Michael Whitney wrote that “[t]his is the huge scandal: [there were] collusive government officials who operate[d] as de facto agents for an industry saturated with corruption and conflicts of interest. [There was a conniving cover-up] of Lehman’s true position because he [Fuld] doesn’t work for the 10 million people who are now standing in unemployment lines, or the 35 million people who are now on food stamps, or the 6 million people who have lost their homes to foreclosure, or the hundreds of millions of people who have seen the home equity evaporate, their retirement funds plunge and their hopes for the future dashed so that a handful of insatiable landsharks could fatten their bank accounts in the Cayman Islands.”
“Today, there is only one market for junk: the Federal Reserve, which has lent $1.3 trillion in cash for trash, no questions asked. This amount exceeds the forecast[ed] Obama medical [health] care plan for the decade. No money for health insurance, but all for the junk-mortgage lenders.” (Yves Smith, Naked Capitalism, Whitney article)

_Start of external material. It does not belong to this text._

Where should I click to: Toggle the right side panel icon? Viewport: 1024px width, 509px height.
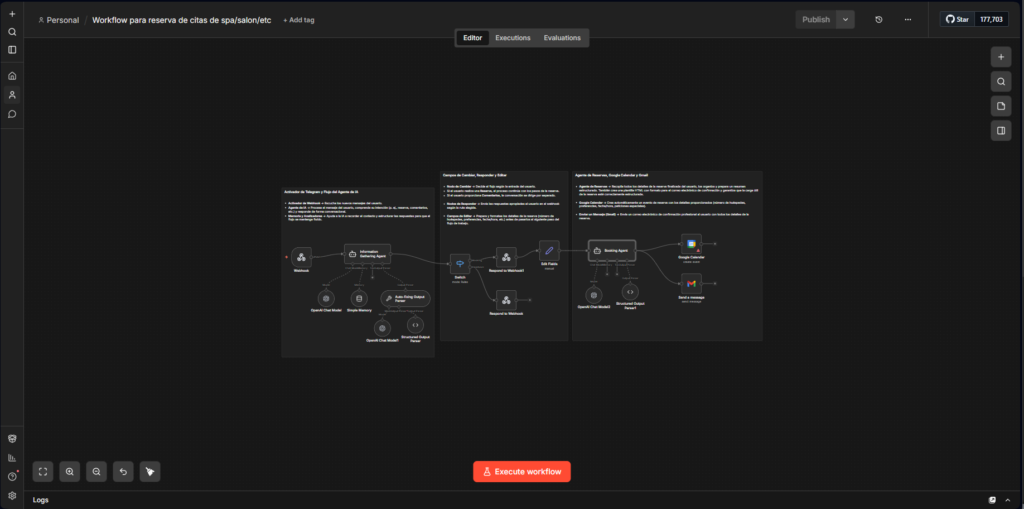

Rave-on Michael Whitney! Beautifully said!!!
Mr. Whitney continues: “Is there really any doubt that Tim Geithner at the New York Fed, or Bernanke knew that Lehman was trading its junk assets to finance its ongoing operations? Doesn’t that in-itself constitute a cover up or [an “intentional” mislead[ing of] investors? And, if Lehman was exchanging garbage to feign solvency, then it seems likely that the other investment giants were engaged in the same type of charade. (Which implies that the rating agencies were culpable, as well.)”
Mr. Whitney had an email exchange with the brilliant, and former Wall Street economist, Professor Michael Hudson, who put this all into perspective. “If investigators can prove that the Fed exchanged US treasuries for MBS [Mortgage-Backed Securities] and other toxic assets that they knew were worth-less than the amount they provided via short-term loans (repos), then it is reasonable to assume that Bernanke’s quantative easing (QE) program operated under the same guidelines. That means, that the $1.25T QE program-which was supposed to extend credit to consumers and businesses—was actually a scam designed to transfer a gigantic load of capital to the very people who gamed the system and precipitated the biggest financial meltdown since the Great Depression. [Therefore, w]ithout question, that misallocation of capital has deepened the recession and sent unemployment skyrocketing.”
So, the big question now is what is President Obama going to do about this smoking gun, this mushroom cloud of information? Will he pull the curtain from behind the stage revealing the fraudsters that have engaged in a possible conspiracy against the United States in order “to transfer a gigantic load of capital to the very people who gamed the system”?
The Time Magazine’s Man Of The Year, and his side-kick dummy may actually be traitors, at the most, and, at the least, small fish mobster field generals who engaged in a conspiracy to perform criminal negligence. What would Joe McCarthy say about this one?